When pressed about what she would suggest to “people of faith” who feel called to pursue their anti-Trump efforts, Clinton directed them to the Gaines-Cirelli strategy by calling protesters to join a “sacred resistance” – which is merely a church-based campaign designed to counter Trump’s conservative policies.
“For people of faith, that is one way to conceptualize how you can be active on behalf of causes – on behalf of people who need your voice and your support,” Clinton offered, noting that her new PAC, Onward Together, is structured around it. “Through Onward Together … [we want to help] find the next generation of concerned citizens, activists, organizers, to give them funding, to give them guidance, because we need a lot of activity at the grassroots level. We need people in every community standing up and speaking out. There is so much to be concerned about. Yes, I am okay, but I am worried. I am worried that we face a continuing deliberate effort to undermine our values and our institutions as Americans, and it is something we cannot stay silent about or be on the sidelines about.”
Adopting a military-themed campaign to overcome the rival to whom she already lost, Clinton incited those in attendance to “resist, insist, persist and enlist” against the president.
Besides angry Republicans, Clinton used her first television interview since the November election to blame the so-called “sexism” and “misogyny” adopted by voters as agents of her devastating loss at the ballot box.
“I started the campaign knowing that I would have to work extra hard to make women and men feel comfortable with the idea of a woman president,” Clinton told CBS last week, according to the Washington Times. “It doesn’t fit into the — the stereotypes we all carry around in our head. And a lot of the sexism and the misogyny was in service of these attitudes. Like, you know, ‘We really don’t want a woman commander in chief.’”

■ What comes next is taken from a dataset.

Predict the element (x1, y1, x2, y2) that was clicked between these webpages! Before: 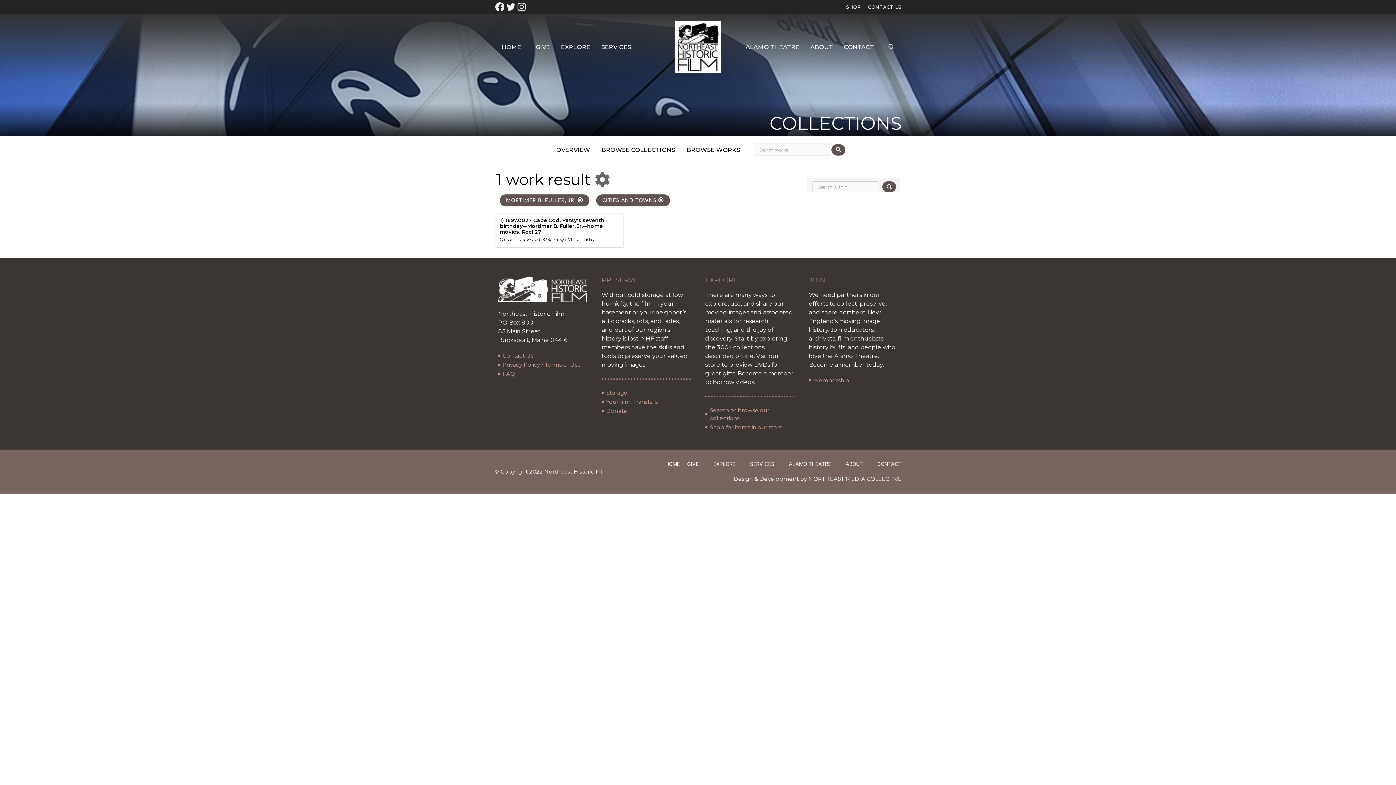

Still unapologetic about her “basket of deplorables” designation to Trump supporters, Clinton insisted that Trump’s actions and the indifference of his backers are really “deplorable” to her.
“Well, I thought Trump was behaving in a deplorable manner,” Clinton continued. “I thought a lot of his appeals to voters were deplorable. I thought his behavior, as we saw on the ‘Access Hollywood’ tape, was deplorable. And there were a large number of people who didn’t care. It did not matter to them. And he turned out to be a very effective reality TV star.”
Yet she did concede that her biggest mistake had to do with the scandal revolving around her private email server.
“Oh, I think the most important of the mistakes I made was using personal email,” she admitted.